ヤマハ音楽教室の講師が労組を結成したんだって
コロナの影響でレッスンが休校になったのに、十分な補償がされてないとの主張だね
でも、講師って個人事業主でしょ?
そうだよ。だけど、問題はそう単純でもないみたいなんだよね
ヤマハ音楽教室の講師の方々が、
コロナ禍によるレッスン休校に対する
補償を求めて労組を結成したという記事を読んだ。
今回の騒動は2点のポイントが
あると思いますので解説します。
1、自由度の低い働き方にも関わらず個人事業主として契約する矛盾
2、芸術活動で食べていく難しさ
まず、記事の内容を抜粋します。

[実行する作業]:
• 1. 本文にある次の一文を英語に訳す：「ヤマハ音楽教室の講師の方々が、コロナ禍によるレッスン休校に対する補償を求めて労組を結成したという記事を読んだ。」
• 2. 本文で、今回の騒動の一つ目のポイントとして挙げられているのは何か。

[提供された記録]:
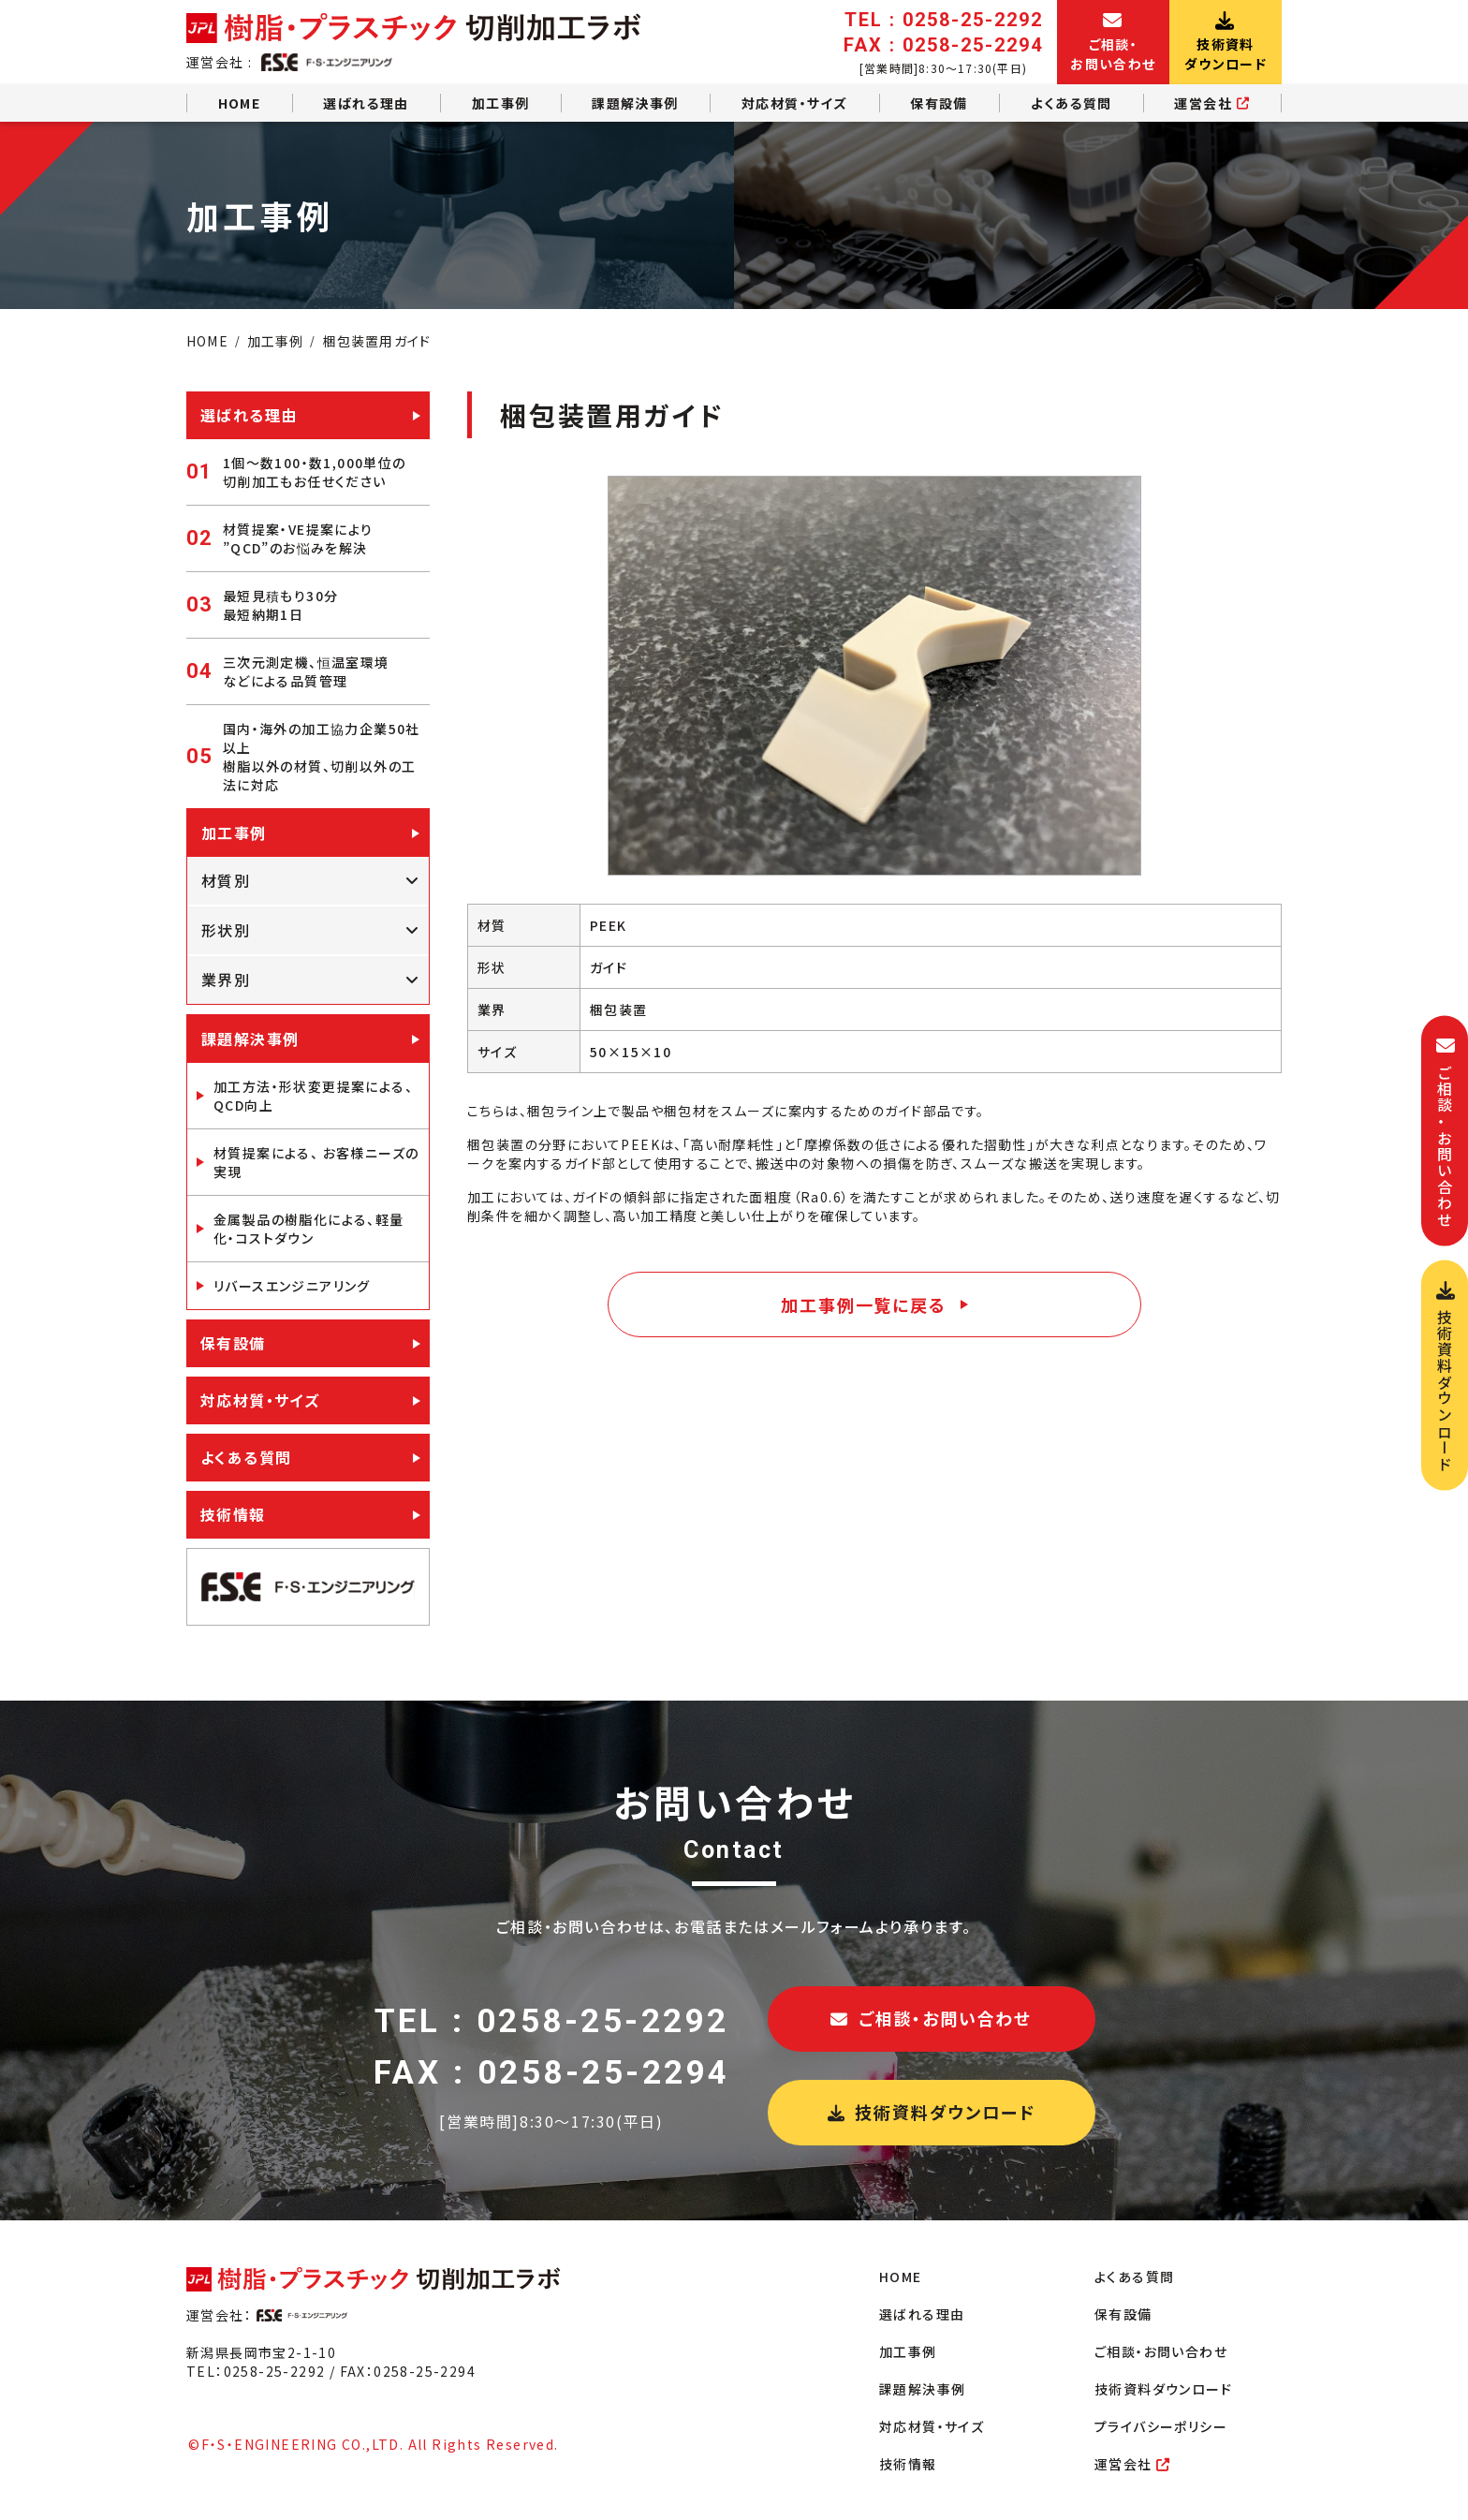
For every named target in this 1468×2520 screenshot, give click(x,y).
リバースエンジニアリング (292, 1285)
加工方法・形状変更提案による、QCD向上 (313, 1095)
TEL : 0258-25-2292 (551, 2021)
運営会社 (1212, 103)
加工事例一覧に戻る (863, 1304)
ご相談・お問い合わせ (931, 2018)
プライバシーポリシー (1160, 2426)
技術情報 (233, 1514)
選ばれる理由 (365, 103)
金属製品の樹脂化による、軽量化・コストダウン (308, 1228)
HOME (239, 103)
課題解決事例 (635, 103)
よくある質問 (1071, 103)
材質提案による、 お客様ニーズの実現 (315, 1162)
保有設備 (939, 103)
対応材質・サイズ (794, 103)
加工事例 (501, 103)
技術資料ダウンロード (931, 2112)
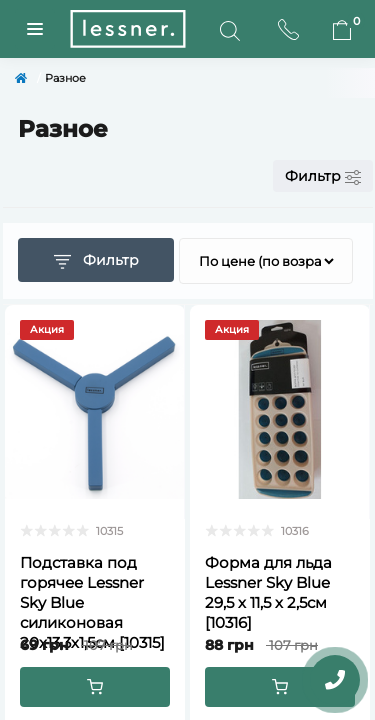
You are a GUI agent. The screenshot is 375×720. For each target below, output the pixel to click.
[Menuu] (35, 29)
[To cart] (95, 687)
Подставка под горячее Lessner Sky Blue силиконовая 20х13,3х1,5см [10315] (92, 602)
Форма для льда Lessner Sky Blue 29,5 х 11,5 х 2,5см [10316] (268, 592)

[作業ごとの結果]:
• 1. I read an article saying that instructors at the Yamaha Music School formed a labor union to seek compensation for lessons canceled because of the COVID-19 pandemic.

• 2. 自由度の低い働き方にも関わらず個人事業主として契約する矛盾。